[PROBLEM] Report how many lines of the material below contain the string "agent". The reply is that number and no more.

EXTRACTED DATA START

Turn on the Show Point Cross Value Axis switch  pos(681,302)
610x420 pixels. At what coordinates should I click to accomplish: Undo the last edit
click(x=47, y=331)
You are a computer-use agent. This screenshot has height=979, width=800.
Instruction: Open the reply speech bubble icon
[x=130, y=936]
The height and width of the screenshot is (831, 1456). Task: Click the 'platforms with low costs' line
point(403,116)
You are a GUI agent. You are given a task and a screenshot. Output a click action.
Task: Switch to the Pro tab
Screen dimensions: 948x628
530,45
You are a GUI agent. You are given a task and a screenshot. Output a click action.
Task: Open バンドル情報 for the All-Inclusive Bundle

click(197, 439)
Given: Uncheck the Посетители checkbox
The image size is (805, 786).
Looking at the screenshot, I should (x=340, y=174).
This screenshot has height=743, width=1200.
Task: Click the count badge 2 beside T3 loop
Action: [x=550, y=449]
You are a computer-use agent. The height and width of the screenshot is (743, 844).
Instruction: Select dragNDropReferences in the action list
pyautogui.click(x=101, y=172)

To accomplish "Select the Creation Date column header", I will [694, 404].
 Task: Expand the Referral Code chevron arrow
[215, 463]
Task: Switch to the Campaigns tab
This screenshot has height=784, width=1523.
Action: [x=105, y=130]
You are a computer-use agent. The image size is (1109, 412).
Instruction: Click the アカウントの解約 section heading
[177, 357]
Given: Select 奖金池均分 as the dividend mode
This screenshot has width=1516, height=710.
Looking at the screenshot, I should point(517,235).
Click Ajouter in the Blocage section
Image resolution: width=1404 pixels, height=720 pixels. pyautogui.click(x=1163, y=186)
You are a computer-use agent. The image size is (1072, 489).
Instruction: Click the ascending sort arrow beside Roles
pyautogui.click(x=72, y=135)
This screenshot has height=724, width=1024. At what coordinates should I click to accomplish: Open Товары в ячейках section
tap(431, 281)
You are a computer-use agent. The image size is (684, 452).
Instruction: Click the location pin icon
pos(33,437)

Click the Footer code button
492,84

EXTRACTED DATA END

[WRITTEN ANSWER] 7